**BRANO PROPOSTO**
====

Ora forse, nel momento in cui le sollecitazioni che ci vengono
dal mondo della politica sono soprattutto rivolte al versante
economico, c’è bisogno da recuperare i valori originari, perché le
gerarchie tra natura e sviluppo non vengano ribaltate. Gerarchie
non ce ne devono essere. Lo dico agli amministratori che verranno io che
non
ho una formazione di tipo naturalistico, ma proprio una storia
di amministratore.
Bonan
La sostenibilità è ambientale, sociale ed economica o non è.
Per dirla in sintesi: non esiste ecologia senza equità sociale
e viceversa. La vera sfida è quindi quella di integrare le priorità ambientali
nelle scelte di pianificazione e gestione territoriali e di evidenziare
la verità dei costi del modello di sviluppo oggi prevalente. Servono
perciò percorsi trasparenti e partecipati, indicatori riconoscibili
e condivisi, ricerca e formazione.
Valbonesi
Così come noi abbiamo riequilibrato a favore della funzione socio-economica
dei parchi oggi si sente l’esigenza di riequilibrare nell’altro
senso, richiamando l’attenzione sugli aspetti più strettamente
ambientali.
Olmi
È
vero! L’idea di Parco è cambiata: oggi è strettamente
connessa al binomio “uomo-natura”. I Parchi offrono beni ambientali,
ma anche culturali, dovuti alla presenza dell’uomo. A mio parere,
non è un errore.
È
un arricchimento. È chiaro che non può e non deve essere
trascurata la ricerca scientifica legata alla fauna, alla flora
e a tutto quello che riguarda la natura, che rimane la ricchezza primaria
dei Parchi
e, pertanto, deve essere adeguatamente valorizzata.
Guzzini
4) Ho bisogno a questo punto di verificare un’impressione. Credevo
che l’Europa fosse il luogo delle maggiori difficoltà per
la sperimentazione di uno sviluppo compatibile e sostenibile e che i parchi
fossero gli incubatoi di una risposta a grandi questioni ambientali quali
la protezione delle coste, l’uso dell’energia, la costruzione
della rete ecologica e così via. Bene, l’impressione è che
questi potenti mezzi che sono i parchi stiano ripiegando sui
paesaggi e i prodotti di nicchia.
A volte lontani persino dal controllo della loro biodiversità. È un’impressione
fondata?

====

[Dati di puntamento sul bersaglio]

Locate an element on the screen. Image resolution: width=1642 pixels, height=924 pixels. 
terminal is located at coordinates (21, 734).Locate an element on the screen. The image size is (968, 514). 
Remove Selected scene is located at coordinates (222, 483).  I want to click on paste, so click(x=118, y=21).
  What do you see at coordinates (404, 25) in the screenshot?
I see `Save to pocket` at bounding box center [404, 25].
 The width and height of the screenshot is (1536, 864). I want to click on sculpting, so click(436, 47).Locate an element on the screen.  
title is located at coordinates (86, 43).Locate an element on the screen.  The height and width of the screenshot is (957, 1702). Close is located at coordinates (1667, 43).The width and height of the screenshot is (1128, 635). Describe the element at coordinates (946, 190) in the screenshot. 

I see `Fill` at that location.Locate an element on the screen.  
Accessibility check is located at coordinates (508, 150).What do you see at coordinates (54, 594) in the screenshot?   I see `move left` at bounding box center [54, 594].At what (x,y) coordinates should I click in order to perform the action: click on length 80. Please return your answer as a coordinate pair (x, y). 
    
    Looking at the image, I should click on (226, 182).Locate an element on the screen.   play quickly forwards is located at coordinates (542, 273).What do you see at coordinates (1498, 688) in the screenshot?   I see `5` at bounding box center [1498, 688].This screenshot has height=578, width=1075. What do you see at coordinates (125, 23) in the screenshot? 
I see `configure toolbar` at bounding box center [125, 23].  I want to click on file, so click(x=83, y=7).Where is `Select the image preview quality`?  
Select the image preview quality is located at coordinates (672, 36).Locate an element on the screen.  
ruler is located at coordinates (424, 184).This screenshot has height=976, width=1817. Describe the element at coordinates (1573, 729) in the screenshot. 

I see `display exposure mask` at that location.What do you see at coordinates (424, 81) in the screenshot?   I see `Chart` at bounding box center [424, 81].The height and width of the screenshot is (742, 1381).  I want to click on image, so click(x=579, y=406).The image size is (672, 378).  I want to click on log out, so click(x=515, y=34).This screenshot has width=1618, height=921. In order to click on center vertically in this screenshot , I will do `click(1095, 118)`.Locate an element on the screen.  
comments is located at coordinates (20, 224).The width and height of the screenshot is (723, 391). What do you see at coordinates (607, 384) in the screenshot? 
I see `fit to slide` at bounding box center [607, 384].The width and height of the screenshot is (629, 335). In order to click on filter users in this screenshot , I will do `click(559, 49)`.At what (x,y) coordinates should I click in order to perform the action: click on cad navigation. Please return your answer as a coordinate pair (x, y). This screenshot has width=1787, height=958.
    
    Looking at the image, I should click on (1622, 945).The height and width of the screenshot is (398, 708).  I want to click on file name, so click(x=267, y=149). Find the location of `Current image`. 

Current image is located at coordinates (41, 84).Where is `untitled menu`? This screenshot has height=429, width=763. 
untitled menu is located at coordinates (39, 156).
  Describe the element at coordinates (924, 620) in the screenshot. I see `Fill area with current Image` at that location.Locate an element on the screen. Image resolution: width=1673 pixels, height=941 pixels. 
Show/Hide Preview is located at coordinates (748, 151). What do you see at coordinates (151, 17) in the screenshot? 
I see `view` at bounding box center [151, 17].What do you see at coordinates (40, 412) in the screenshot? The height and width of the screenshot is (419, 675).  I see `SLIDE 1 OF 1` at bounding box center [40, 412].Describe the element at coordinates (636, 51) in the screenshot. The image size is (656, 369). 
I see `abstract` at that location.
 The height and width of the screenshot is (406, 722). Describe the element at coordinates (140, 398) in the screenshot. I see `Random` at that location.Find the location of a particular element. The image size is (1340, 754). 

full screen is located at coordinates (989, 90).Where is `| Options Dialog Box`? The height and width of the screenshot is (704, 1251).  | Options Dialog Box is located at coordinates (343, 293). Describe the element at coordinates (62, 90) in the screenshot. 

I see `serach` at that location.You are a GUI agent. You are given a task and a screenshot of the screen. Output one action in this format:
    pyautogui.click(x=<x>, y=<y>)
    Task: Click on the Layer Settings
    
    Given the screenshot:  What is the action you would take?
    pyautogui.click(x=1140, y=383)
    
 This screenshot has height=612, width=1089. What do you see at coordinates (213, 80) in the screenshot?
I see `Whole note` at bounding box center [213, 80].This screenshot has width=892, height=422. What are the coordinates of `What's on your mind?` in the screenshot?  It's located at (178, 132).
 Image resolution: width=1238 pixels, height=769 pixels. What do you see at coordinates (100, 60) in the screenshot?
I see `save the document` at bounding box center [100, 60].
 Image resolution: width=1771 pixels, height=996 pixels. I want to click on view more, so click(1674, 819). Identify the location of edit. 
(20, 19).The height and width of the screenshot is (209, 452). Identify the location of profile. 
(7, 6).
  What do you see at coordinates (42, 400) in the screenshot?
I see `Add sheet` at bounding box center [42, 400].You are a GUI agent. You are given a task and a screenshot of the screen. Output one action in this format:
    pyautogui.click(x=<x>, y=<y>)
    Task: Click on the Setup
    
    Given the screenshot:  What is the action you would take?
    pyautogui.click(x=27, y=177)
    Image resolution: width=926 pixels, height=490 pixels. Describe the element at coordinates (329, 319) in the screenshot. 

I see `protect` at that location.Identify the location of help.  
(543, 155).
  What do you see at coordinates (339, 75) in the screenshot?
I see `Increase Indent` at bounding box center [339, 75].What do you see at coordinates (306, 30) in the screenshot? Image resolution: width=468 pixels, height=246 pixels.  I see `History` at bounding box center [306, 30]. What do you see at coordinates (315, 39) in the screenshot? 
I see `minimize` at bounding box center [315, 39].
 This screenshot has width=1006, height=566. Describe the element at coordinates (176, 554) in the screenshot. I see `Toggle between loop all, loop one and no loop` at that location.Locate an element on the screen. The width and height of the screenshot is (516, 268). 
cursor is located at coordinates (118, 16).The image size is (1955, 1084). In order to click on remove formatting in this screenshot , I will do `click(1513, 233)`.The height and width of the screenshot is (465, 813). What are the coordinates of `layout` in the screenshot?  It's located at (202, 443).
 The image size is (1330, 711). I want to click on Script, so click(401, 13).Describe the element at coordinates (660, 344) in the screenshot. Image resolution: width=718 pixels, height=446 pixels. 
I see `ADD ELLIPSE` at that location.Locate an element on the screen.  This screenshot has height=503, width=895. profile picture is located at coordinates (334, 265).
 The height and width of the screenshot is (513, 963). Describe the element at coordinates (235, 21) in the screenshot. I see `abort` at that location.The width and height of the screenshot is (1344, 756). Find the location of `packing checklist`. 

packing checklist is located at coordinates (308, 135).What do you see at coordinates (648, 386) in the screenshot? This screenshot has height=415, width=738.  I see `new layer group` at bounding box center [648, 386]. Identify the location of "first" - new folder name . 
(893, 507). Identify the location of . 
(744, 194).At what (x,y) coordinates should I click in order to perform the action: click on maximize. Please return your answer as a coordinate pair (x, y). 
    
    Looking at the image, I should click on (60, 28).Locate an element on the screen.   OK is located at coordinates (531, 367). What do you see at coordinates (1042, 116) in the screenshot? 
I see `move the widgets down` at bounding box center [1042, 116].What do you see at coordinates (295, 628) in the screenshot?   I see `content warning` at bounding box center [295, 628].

====

**ESERCIZI DA SVOLGERE**
- 1) Elenca le grandi questioni ambientali che il brano sui parchi cita come esempi.
- 2) Riporta, per favore, il brano sui parchi da "Ora forse, nel" fino a "di amministratore." compreso.

**SOLUZIONI DELL'ESERCIZIO**
- 1) la protezione delle coste, l'uso dell'energia, la costruzione della rete ecologica

- 2)
Ora forse, nel momento in cui le sollecitazioni che ci vengono
dal mondo della politica sono soprattutto rivolte al versante
economico, c’è bisogno da recuperare i valori originari, perché le
gerarchie tra natura e sviluppo non vengano ribaltate. Gerarchie
non ce ne devono essere. Lo dico agli amministratori che verranno io che
non
ho una formazione di tipo naturalistico, ma proprio una storia
di amministratore.